Few anglers taking advantage of winter fishing
Dec. 24, 2011 at 6:24 a.m.
Updated Dec. 25, 2011 at 6:25 a.m.
Why the majority of anglers forget about coastal fishing in the winter is a mystery.
Maybe they don't like the cold boat rides, maybe a deer or duck blind is more pleasant than waist-deep on a shallow flat or maybe their sunrises are reserved for an extra wink on a soft down pillow.
Whatever the reason, they are missing out. Missing some of the largest trout of the year, missing some of the clearest water of the year, and missing a chance to fish a quiet bay all by yourself.
"It is like the good ol' days," said guide James Plaag of Galveston. "Wherever we are finding pelicans diving, we are finding lots of trout."
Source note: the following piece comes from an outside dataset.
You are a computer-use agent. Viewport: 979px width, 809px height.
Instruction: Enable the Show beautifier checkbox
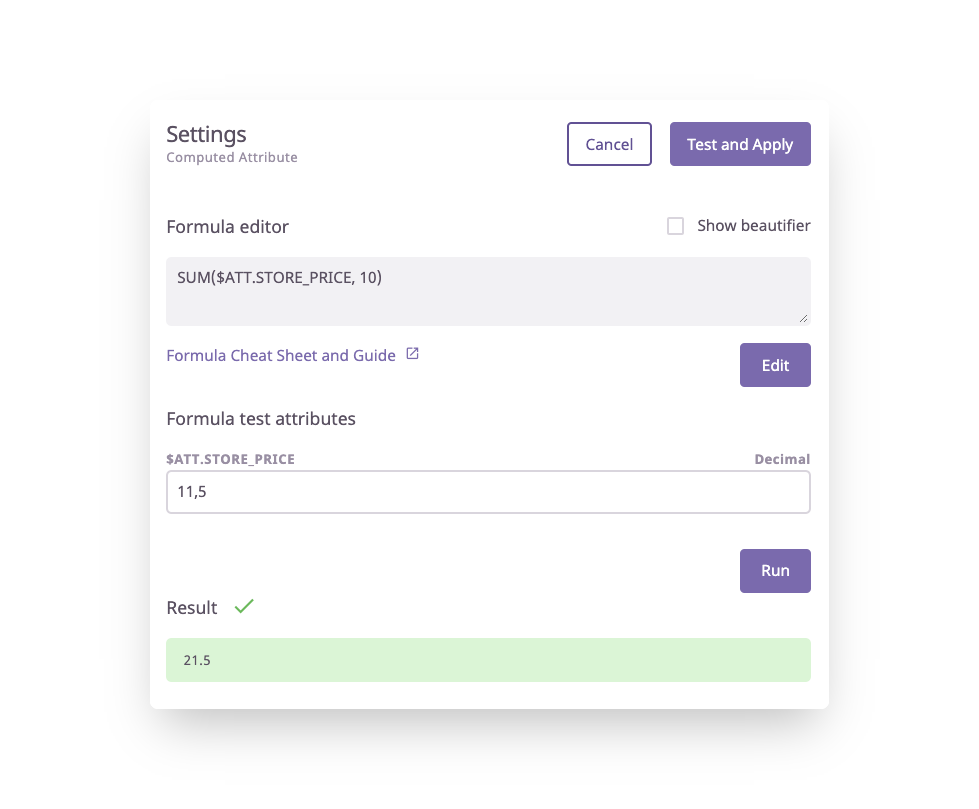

Plaag said MirrOlures in three to four feet of water over mud flats has been his Galveston Bay ticket.
"We have released 'eights', 'nines' and so many five- to six-pound trout," he said. "It has been as good as it can possibly get."
Redfish have been mixed with the trout, too, with a few flounder to boot.
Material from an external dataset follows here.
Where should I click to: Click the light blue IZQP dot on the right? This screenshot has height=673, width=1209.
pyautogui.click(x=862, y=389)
Normally, by late December, the flounders' run to the Gulf is over, and that is holding true this year for the most part.
However, those willing to grind around Sea Wolf Park or Texas City with Gulps or mud fish have scored the last remnant of the run, resulting in some heavy flatfish.
Matagorda anglers have enjoyed similar results while drifting the vast mud and shell clumps East Matagorda Bay has to offer.
Early this week, my party of three released two seven-pound trout and one five-pounder while working Chicken on a Chain Bass Assassins.
Water clarity is as clear as many pros can remember, but the fish are not in the crystal clear water.
"You have to find some streaky water," said guide Charlie Paradoski. "The trout aren't in the clear stuff because the bait isn't there."
Paradoski has regularly been catching 20 to 40 trout a session by working four to five feet of water with Bass Assassins. MirrOlures, TTF Flats Minnows and Norton Bull Minnows have also caught fish.
Guide Lee Warmke has been wading shorelines for large trout in the afternoon. Last week, Warmke released a 29-incher and too many trout over five pounds to count.
"I was throwing plugs and not getting many bites so I switched to a soft plastic and started catching big ones," Warmke said. "It has been a heck of a December for big trout in East Bay."
Redfish have been mixed with trout over deep shell, especially after the cold front that drop tides and push all the baitfish off the shorelines.
"There are plenty of reds out there, too," said Paradoski. "I had a party last week that caught 40 trout and seven reds from the same area of the bay."
If you want reds exclusively, guide Michael Rolf reported limits of reds, black drum and a few trout to boot from backwater sloughs and guts.
Live shrimp has been tough to come by this winter, but Rolf has found it recently and scored with heavy boxes of mixed species.
We all get stir crazy from being indoors too much during the holidays.
Now, you have a reason to get out of the house.